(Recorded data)
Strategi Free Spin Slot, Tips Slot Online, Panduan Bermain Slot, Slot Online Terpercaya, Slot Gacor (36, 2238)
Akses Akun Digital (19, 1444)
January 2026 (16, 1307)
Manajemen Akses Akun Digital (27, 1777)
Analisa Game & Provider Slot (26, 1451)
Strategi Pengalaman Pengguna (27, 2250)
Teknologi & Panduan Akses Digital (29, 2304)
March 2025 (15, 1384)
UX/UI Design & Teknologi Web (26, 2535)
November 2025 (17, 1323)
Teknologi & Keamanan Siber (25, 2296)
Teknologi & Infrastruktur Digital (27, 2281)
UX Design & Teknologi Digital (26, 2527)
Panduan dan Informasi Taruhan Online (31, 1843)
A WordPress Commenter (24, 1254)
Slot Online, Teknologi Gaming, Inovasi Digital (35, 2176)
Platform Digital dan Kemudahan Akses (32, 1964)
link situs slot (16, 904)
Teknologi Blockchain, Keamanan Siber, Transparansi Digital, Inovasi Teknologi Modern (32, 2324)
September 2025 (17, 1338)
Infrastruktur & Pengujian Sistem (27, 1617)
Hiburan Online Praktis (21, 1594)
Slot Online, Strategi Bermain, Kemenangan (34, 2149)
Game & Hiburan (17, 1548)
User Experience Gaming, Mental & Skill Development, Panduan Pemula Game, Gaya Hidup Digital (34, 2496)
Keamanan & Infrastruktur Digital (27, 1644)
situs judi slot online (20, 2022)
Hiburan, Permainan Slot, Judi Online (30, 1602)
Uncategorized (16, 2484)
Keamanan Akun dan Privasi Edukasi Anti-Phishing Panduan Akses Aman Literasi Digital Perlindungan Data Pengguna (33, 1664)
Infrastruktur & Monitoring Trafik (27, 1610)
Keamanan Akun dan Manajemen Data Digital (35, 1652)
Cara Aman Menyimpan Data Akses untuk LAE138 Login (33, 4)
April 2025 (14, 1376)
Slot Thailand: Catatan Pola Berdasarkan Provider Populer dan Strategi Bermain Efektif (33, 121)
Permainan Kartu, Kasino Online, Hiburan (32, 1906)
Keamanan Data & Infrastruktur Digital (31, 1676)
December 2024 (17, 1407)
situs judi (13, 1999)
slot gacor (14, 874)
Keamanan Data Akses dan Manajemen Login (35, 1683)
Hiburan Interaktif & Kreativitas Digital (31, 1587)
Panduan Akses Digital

* **Required work**: If a line in the entries above contains the word "Pengguna", copy it.

* **Task solution**:
Strategi Pengalaman Pengguna (27, 2250)
Keamanan Akun dan Privasi Edukasi Anti-Phishing Panduan Akses Aman Literasi Digital Perlindungan Data Pengguna (33, 1664)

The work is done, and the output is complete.